Stored records:
______

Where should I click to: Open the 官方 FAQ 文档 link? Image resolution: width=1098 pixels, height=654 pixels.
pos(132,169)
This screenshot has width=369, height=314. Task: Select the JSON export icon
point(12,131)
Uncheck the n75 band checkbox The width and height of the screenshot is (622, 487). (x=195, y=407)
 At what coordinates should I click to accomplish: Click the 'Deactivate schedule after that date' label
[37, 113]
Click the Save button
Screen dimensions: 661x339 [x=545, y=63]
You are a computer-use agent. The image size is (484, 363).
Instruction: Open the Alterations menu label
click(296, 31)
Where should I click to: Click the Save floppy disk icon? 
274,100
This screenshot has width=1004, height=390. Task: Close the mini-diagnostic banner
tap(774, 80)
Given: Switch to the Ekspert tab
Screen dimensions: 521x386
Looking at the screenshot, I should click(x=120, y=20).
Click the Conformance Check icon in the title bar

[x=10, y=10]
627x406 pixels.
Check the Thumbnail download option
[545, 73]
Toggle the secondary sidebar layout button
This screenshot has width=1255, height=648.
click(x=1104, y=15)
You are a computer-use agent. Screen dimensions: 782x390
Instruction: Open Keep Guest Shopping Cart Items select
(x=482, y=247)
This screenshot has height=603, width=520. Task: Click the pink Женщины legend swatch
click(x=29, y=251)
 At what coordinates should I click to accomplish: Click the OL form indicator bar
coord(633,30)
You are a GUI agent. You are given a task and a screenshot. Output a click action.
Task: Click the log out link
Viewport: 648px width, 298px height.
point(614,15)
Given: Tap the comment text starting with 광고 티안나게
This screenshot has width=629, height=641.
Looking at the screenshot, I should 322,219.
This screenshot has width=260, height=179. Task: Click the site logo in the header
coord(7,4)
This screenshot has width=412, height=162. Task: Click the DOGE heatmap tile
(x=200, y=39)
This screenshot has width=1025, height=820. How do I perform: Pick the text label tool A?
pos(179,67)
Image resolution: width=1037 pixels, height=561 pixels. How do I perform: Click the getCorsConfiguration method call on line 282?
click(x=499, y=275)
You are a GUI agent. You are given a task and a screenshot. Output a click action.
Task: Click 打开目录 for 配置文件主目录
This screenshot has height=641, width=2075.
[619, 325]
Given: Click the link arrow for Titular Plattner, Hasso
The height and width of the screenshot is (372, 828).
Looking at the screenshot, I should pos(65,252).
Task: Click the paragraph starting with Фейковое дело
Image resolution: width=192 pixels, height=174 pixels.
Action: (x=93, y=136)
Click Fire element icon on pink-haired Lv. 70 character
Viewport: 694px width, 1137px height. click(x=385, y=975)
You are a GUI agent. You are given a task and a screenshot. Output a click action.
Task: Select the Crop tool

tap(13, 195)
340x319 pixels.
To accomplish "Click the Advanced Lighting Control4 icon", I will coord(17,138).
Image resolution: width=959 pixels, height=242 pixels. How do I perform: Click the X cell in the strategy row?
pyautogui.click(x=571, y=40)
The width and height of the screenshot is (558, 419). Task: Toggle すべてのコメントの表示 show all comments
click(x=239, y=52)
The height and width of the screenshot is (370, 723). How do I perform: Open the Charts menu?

______

- AIM OF THE EXERCISE
Copy every line where the word "starting" is present in the entries above.

- RESULT
Given: Tap the comment text starting with 광고 티안나게
Task: Click the paragraph starting with Фейковое дело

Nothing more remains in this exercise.